+++ TEXTO PARA ANÁLISE

Quando a Psiquiatria vai Abandonar a Guerra às Drogas e Abraçar a Pesquisa Psicodélica?
É evidente que o zeigeist cultural se voltou para o uso terapêutico de drogas psicodélicas. Artigos recentes no New York Times e na CNN estão lentamente informando o público da excitante pesquisa que os contribuidores do MAPS já sabiam por algum tempo – que alguns psicodélicos, mesmo com sua bagagem histórica, seu potencial de uso incorreto, e sua reputação manchada, possuem um dos potenciais terapêuticos mais promissores que já vimos na psicofarmacologia em uma geração.
Entretanto, quais são as atitudes desses médicos que estariam habilitados a prescrever essas substâncias, irá o FDA aprová-las como agentes seguros e efetivos, e irá o DEA reescrevê-las para possibilitar a prescrição legal?
Infelizmente, a discussão em torno das drogas nos Estados Unidos, por pelo menos nos últimos 50 anos, foi amplamente polarizada entre drogas que são terapêuticas e drogas que podem ser abusadas. Mesmo que alguns dos nossos agentes psicoterapêuticos (por exemplo, estimulantes e benzodiazepinas) são também alguns que possuem mais tendência a serem abusados, há um desconforto distinto que surge entre os médicos quando uma substância, que foi abusada historicamente, é sugerida para a terapia.
Talvez seja porque, como médicos, quando se trata de abuso de substâncias, nós vemos com frequência as casualidades, e essa perspectiva criou um viés que uma substância que pode ser abusada não pode nunca ter utilidade terapêutica (como testemunha, o uso de MDMA para o tratamento de Estresse Pós Traumático, ou a resposta dramática à ketamina de pacientes com depressão grave. Raramente nós escutamos sobre como uma droga mudou a vida de uma pessoa para melhor. Em alguns aspectos, quanto mais esotérica a substância, menos resistência reflexiva ela gera.
Foi interessante ver os participantes do Congresso de Psiquiatria e Saúde Mental em San Diego, nos EUA, pararem na subestimada cabine do MAPS no hall da convenção, onde ela compartilhava espaço com diversos painéis muito mais brilhantes dos medicamentos psiquiátricos convencionais. Muitas pessoas perguntavam, “O que é MDMA?” não associando o termo com a bagagem cultural associada ao “Ecstasy”. Cientistas que querem estudar componentes como a ibogaína ou a psilocibina provavelmente vão encontrar mais facilidade passando por cima dos preconceitos negativos que foram acrescidos contra as substâncias mais comumente usadas (e abusadas), tais como a cannabis e o LSD.
Eu proporia que as atitudes que a maioria das pessoas têm em relação aos psicodélicos caem em uma das quatro categorias a seguir:
(1) Eu experimentei eles e eles mudaram minha vida para melhor.

++++++

PARTES DO EXERCÍCIO:
**a)** Reproduza sem alterações o trecho do texto sobre a pesquisa psicodélica que vai de "Foi interessante ver" até "vida para melhor.", inclusive.
**b)** Por favor, prossiga com o texto sobre a pesquisa psicodélica a partir do ponto em que ele termina.
A listagem não tem relação com o texto sobre a pesquisa psicodélica.

+++ OS DADOS

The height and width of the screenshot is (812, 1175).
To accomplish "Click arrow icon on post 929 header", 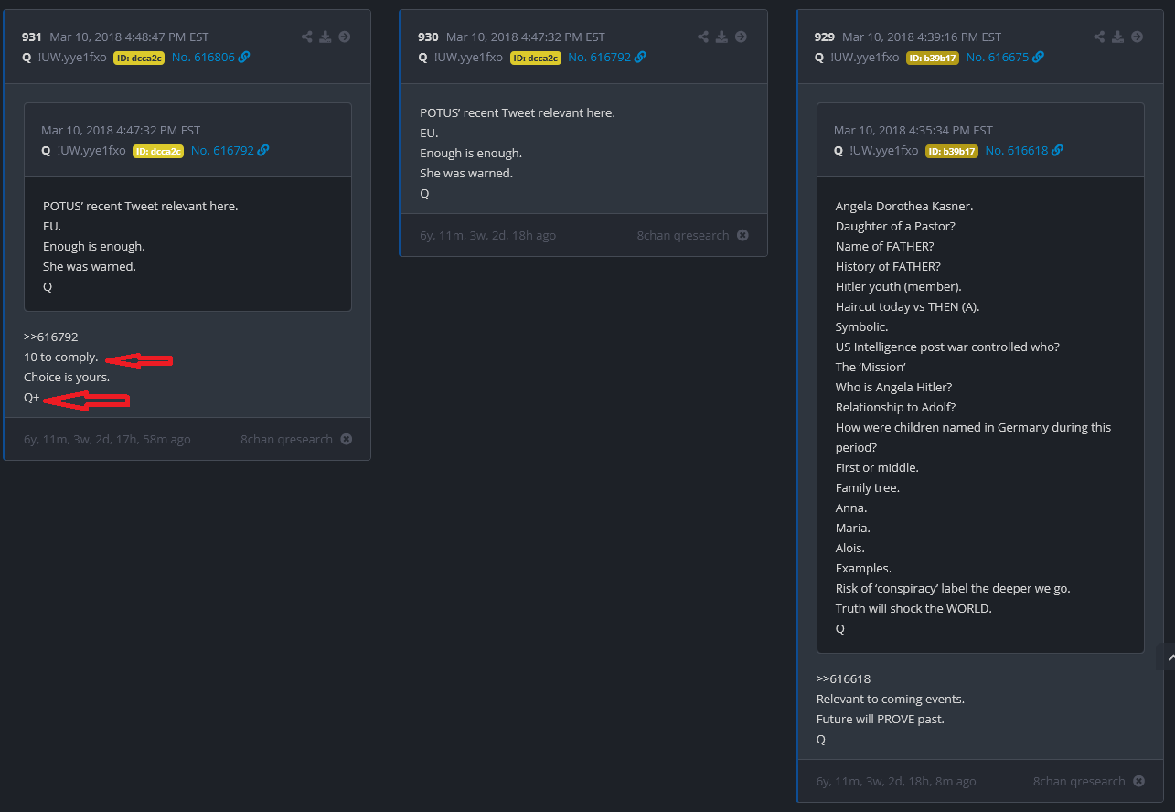I will (1137, 37).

++++++

RESPOSTAS POR ITEM:
**a)**
Foi interessante ver os participantes do Congresso de Psiquiatria e Saúde Mental em San Diego, nos EUA, pararem na subestimada cabine do MAPS no hall da convenção, onde ela compartilhava espaço com diversos painéis muito mais brilhantes dos medicamentos psiquiátricos convencionais. Muitas pessoas perguntavam, “O que é MDMA?” não associando o termo com a bagagem cultural associada ao “Ecstasy”. Cientistas que querem estudar componentes como a ibogaína ou a psilocibina provavelmente vão encontrar mais facilidade passando por cima dos preconceitos negativos que foram acrescidos contra as substâncias mais comumente usadas (e abusadas), tais como a cannabis e o LSD.
Eu proporia que as atitudes que a maioria das pessoas têm em relação aos psicodélicos caem em uma das quatro categorias a seguir:
(1) Eu experimentei eles e eles mudaram minha vida para melhor.

**b)**
(2) Eu experimentei eles e não ocorreram mudanças, ou foi uma experiência ruim.
(3) Eu nunca experimentei eles mas tenho mente aberta em relação aos mesmos.
(4) Eu nunca experimentei eles e posso imaginá-los somente como mais perigosos do que auxiliadores.
Eu suspeito que existam mais de alguns médicos que encaixam na categoria 1, mas se sentem inconfortáveis compartilhando suas experiências por medo de comprometer suas reputações profissionais. Entretanto, eu acho que a maioria dos psiquiatras tradicionais, vendo os efeitos negativos de pacientes com histórico de abuso de substâncias e influenciados por mais de 45 anos de propaganda anti-drogas, se aliariam perfeitamente na categoria 4. Creio que a maioria das pessoas lendo esse artigo, se identificam com a categoria 1. Elas estão convertidas. Através de qualquer experiência que elas tenham tido, acreditam no poder dessas substâncias para servir de ferramentas para ajudar as pessoas a atingir uma saúde melhor e o equilíbrio emocional. Entretanto, a maioria dos psiquiatras não tiveram as mesmas experiências e são propensos a ver a indefinição com que aqueles na categoria 1 podem partilhar suas experiências com um certo grau de suspeita.
Por isso nós precisamos de dados para suportar as afirmações de que essas substâncias são terapêuticas. Nós precisamos ter a ciência que suporte as teorias de por que esses componentes podem causar os efeitos profundos característicos. Dados são a moeda da mudança de prática, e, sem eles, todos os relatos dos “convertidos” não são levados em conta, “dados anedóticos”-interessantes, mas nada que a maioria das pessoas em um ambiente profissional irá lidar para arriscar a ser submetido a sanções tais como perda da licença ou status profissional, ou a posição clínica/acadêmica. É por isso que o que o MAPS está fazendo é tão importante para mudar as atitudes em torno dessas substâncias e o papel que elas podem exercer na psiquiatria. Focando em condições tais como o Estresse Pós-Traumático, que sofre com a falta de tratamentos eficazes, e gerando descobertas baseadas em pesquisas robustas, seus estudos provêm tanto esperança para condições difíceis de tratar como dados para tratamentos efetivos.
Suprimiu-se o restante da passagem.